Here, we'll pass in the mongodb_client as the final argument. In addition to updating init_graph, let's also update execute_graph by passing in the thread_id. We're hard coding the thread_id for demonstration purposes. In a production application, this would likely be a session_id generated when the user enters the chat.
Last, let's update the query to something that will test the agent's memory.
First, we'll ask about MongoDB backups, and then we'll ask a follow-up question, what did I just ask you, to make sure the agent remembers.
Now that you've implemented short term memory in the agent, let's test if it's working as intended.
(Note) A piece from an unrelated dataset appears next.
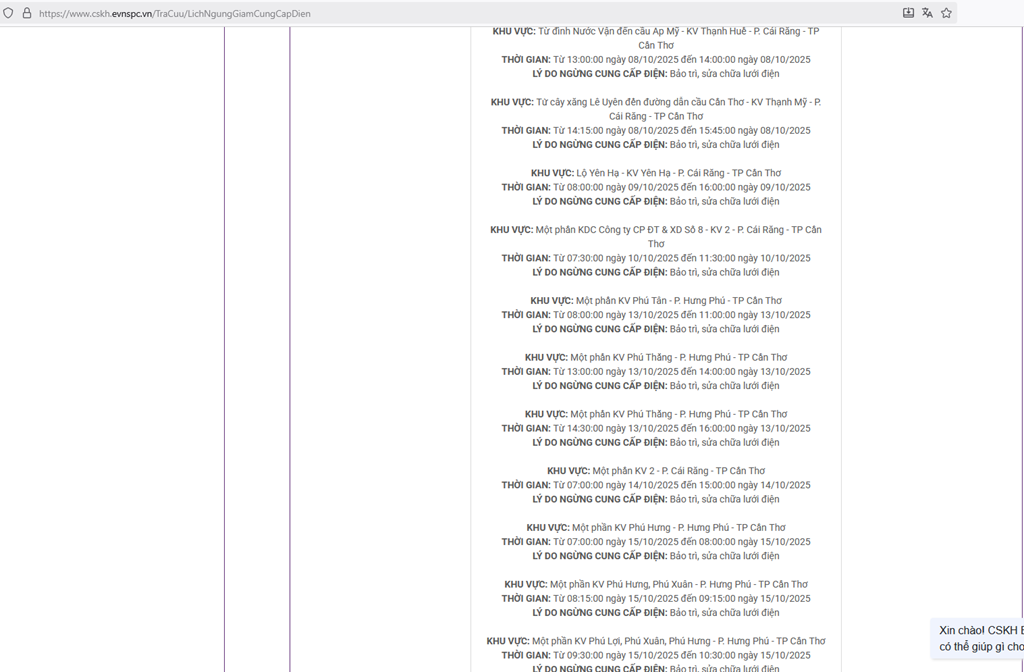1024x672 pixels.
Task: Open the 'Xin chào! CSKH' chat bubble
Action: point(980,638)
When we run the code, we should see the agent answering the first question about MongoDB backup best practices. And then we confirm that the agent remembers our original question when we asked, what did I just ask you? It responds stating that we asked about backup best practices in MongoDB. It's able to do this because it can leverage the thread_id in conjunction with our MongoDB database.
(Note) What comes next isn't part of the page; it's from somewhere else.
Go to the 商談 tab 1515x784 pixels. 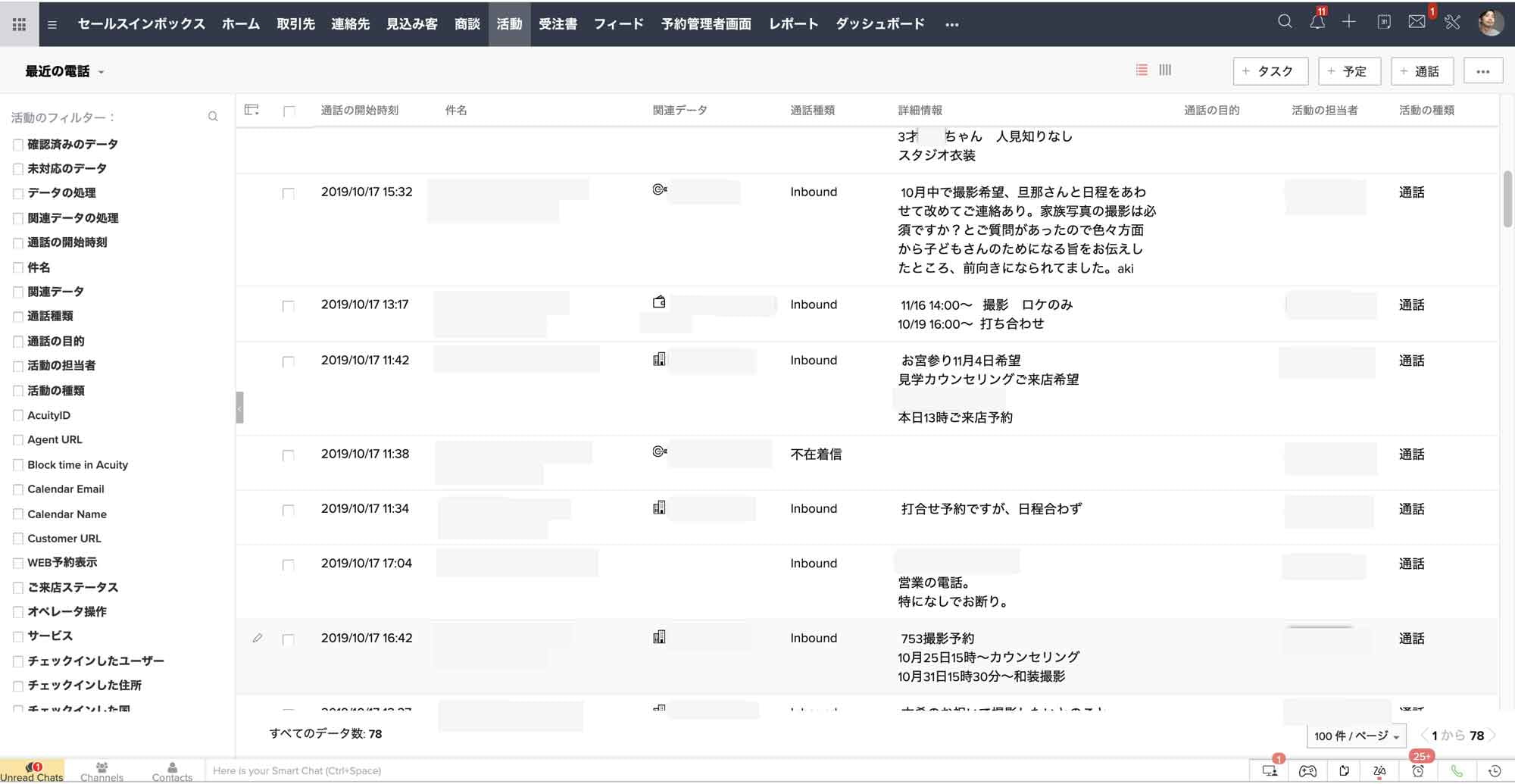point(467,24)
As we can see, the agent correctly remembers the previous question. This demonstrates that the short term memory implementation is working as expected.
Let's take a quick look at what's being stored in the MongoDB database.
The Lambda checkpointer automatically creates a database and collection for us. We have the checkpoints and checkpoint_writes collections in a database called checkpointing_db. The documents in these collections store conversation history and agent state. Each document is associated with a specific thread_id, which is how the agent knows which conversation context to load when responding to a query.
This is the power of using MongoDB as a memory store. Our agents' memory persistence is handled seamlessly behind the scenes, allowing continuous conversations to feel natural and contextually aware. What we've built together is just scratching the surface of what's possible with AI agents and MongoDB.
We've implemented short term memory, allowing our agent to maintain context throughout a conversation session, but this foundation opens the door to more advanced capabilities. I encourage you to build on this example. You might want to try implementing long term memory or adding another specialized tool to your agent, such as a tool for monitoring database metrics. Each new tool you add expand your agent's capabilities and makes it more versatile in responding to different types of queries.
Before we go, let's recap what we've learned in this lesson. First, we examined the role of short term and long term memory for AI agents. Then we implemented short term memory in our agent using LangGraph's checkpointer API. We configured MongoDB as our memory store, which allows the agent to recall previous messages within the same conversation.
By updating the code to support thread ids, we created a way to identify specific conversation sessions.
Our testing confirmed that the agent can remember previous questions and maintain conversation context, making interactions more natural.